How GCC startups can turn online return pain into profits
E-commerce in the GCC, worth $26.9 billion in 2018, could rocket to nearly $49 billion by 2022. But as established and new players compete for market share, one area of e-commerce that’s yet to be capitalized on is online returns.
Quite often, when the goods are delivered, the journey is far from over. Online returns are often referred to as the dark side of e-commercebecause they’re painful for all involved. Turns out, supply chains don’t work as well when they have to operate in reverse.
Returned merchandise is a hassle for consumers, and expensive for retailers. New solutions are needed – in packaging, labelling, pickup, shipping, efunds and other areas – so innovators who provide these could win big. Startups are already shaking up online returns elsewhere.
In the GCC, 30% of online purchases are returned. If this remains the same as the e-commerce market grows, the value of online returns could hit a whopping $6 billion by 2020. This presents a huge business opportunity for startups in the region.
Online returns: all pain, lots to gain
To provide a winning solution for the region, it’s crucial to understand the e-commerce returns pain points for GCC consumers and retailers.
Online returns are frustrating for consumers because there’s no standard way to return merchandise bought online. Consumers are left to fend for themselves. They must figure out the returns policy, terms and conditions, cost and method of return for each of their purchases.
Customers are expected to understand where to start the process depending on how they’ve made their purchase (this could be directly from a retailer, or through a third party website selling the retailer’s products), and often have to fill out vast amounts of information to process their request. Then they repack and label their returns and figure out where to drop their parcel off, or arrange for it to be picked up by the retailer or a third party. After the return is finally processed, they’ll get a full, partial or zero refund, but this can take up to 14 days.
In the U.S. and Europe returns are often free, with immediate refunds or store credits. Consumers can use drop-off points to return goods from a range of retailers, can arrange for courier or postal service pickup, or can walk returns into brick-and-mortar stores.
According to a report from Swisslog, the cost of handling online returns is typically three to five times higher than original shipping costs, making it the main driver of logistics cost increases for retailers. So many retailers would prefer that their customers keep or destroy unwanted purchases rather than try to return them.
In the European Union, and most other parts of Europe, it’s a fairly straightforward process to deliver across borders. But in the GCC, every border has its own customs point that requires compliance checks, which add time and cost to every delivery – and which are doubled in the case of a return.
Another major headache for GCC retailers is cash – a key differentiator of the region.

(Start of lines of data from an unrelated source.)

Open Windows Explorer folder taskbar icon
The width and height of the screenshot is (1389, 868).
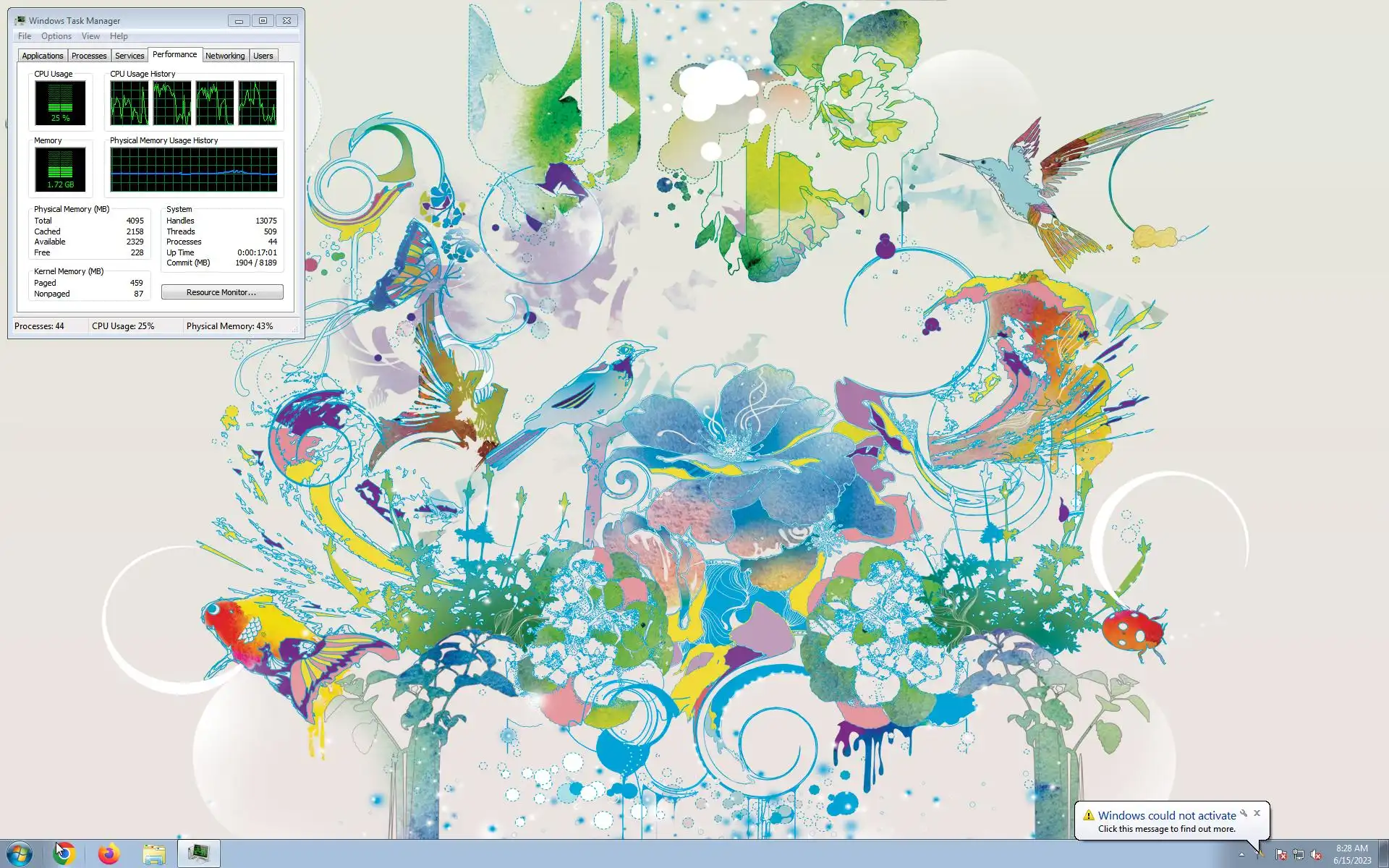click(x=154, y=854)
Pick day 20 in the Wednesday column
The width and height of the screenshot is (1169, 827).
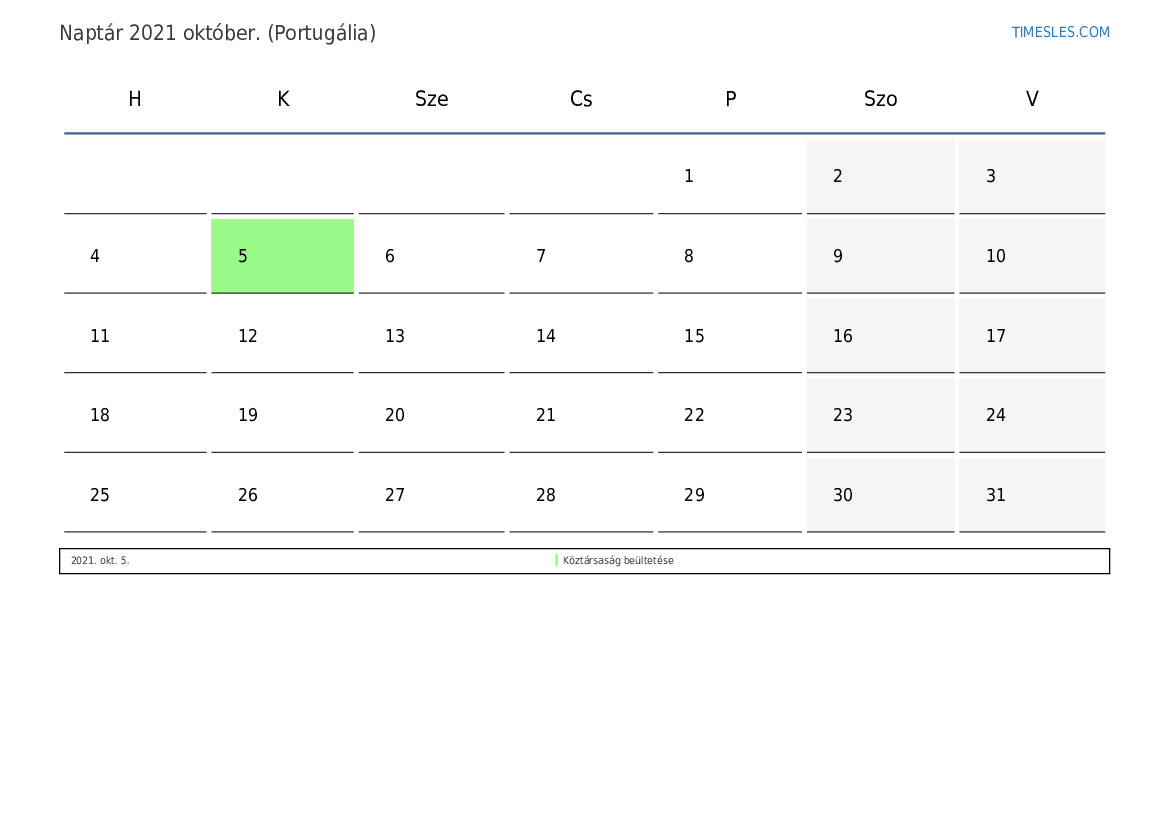[x=432, y=415]
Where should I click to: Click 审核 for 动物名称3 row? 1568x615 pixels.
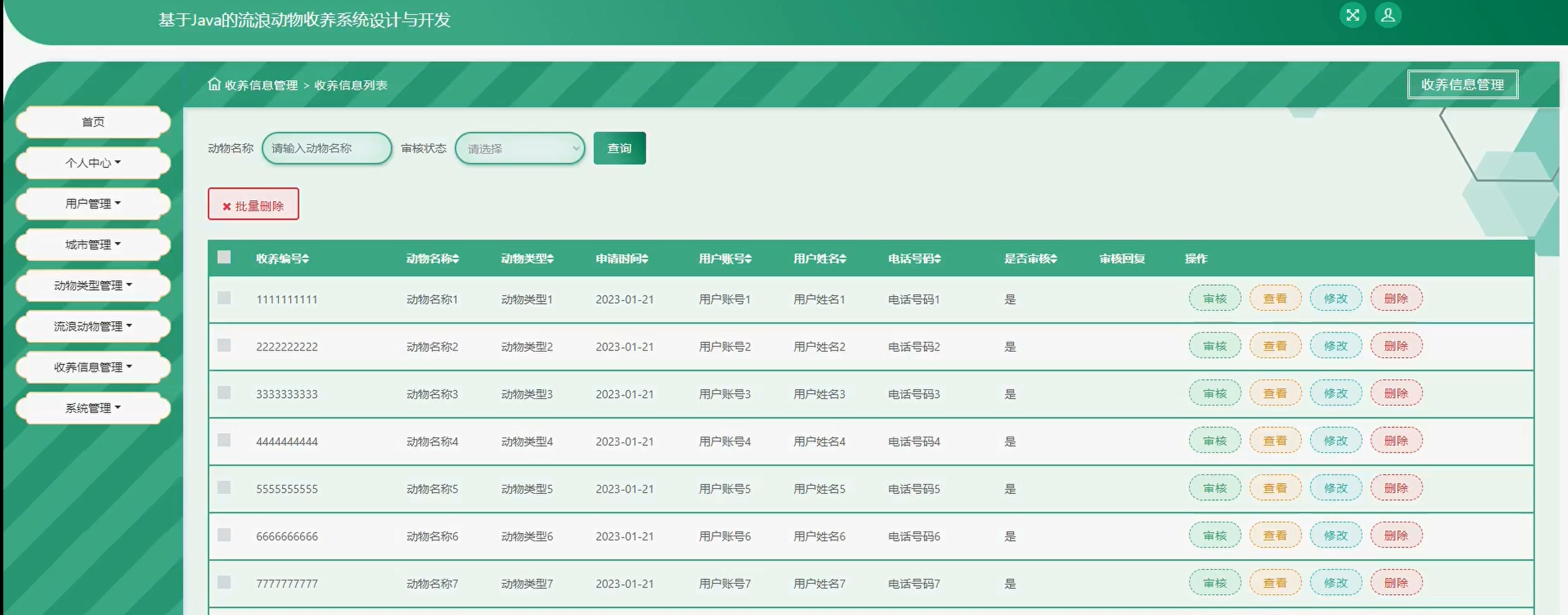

Cash is king for GCC consumers, and they often use it to pay for online purchases upon delivery: 67% of all payments online in Saudi Arabia and 58% in the UAE are cash-based. In the event of a return, the seller needs a way to hand money back to the consumer, and then bear the financial burden if anything happens to the goods in transit.
GCC consumers and retailers both suffer from this complicated returns process and both groups want to see inventive new solutions.
How startups can light up the dark side of e-commerce
For the GCC, an ideal e-commerce returns solution would be a retailer-agnostic digital platform that consumers can use to request a return for their online purchases. It should come with a standard returns policy – better than anything already offered in the region – that puts the customer first. A policy that retailers signing up to the platform would have to adhere to.
The policy should be clearly displayed on the website, along with FAQs, and terms and conditions must be clear and easily understood, so that consumers know exactly how long it takes to receive a refund or account credit. Everything should be clearly spelled out in Arabic, and there should be dedicated customer support through chat, email and phone.
The platform should be flexible, offering the consumer the option to either drop off their purchase or have it picked up. Home pick-ups could work particularly well for the GCC because large extended families often live together or there is domestic help, meaning there’s often someone at home. Consumers should receive immediate refunds, less fees. Finally, returns would be consolidated for return to retailers.
The startup bringing the platform to market would need to partner with an established logistics player that can take care of the back-end of the process, ensuring goods are collected quickly and securely and delivered to retailers. Key to success would be a logistics partner with a cross-border network throughout the region to ensure ease, speed and compliance when it comes to border controls.
The $6 billion business opportunity
In the GCC, consumers have shown a willingness to pay the price for an online returns service if it guarantees quick and easy returns from their door. If consumers are willing to pay for convenience, the fulfillment and processing costs can be covered, leaving a healthy profit margin for the provider of the solution.
The best answer is a platform that is technology-driven and asset light. A lean and low-risk business model makes this opportunity an ideal proposition for SMEs. The flexible, agile nature of startups could also put them in the best position to take advantage of the huge scale-up opportunity offered, given the $6 billion potential of the online returns market in the GCC.
The market is wide open: there are currently no regional independent players. All returns are managed and processed by retailers.
It’s time for startups to transform the e-commerce returns market in the GCC and bring consumers, retailers and shippers into the light.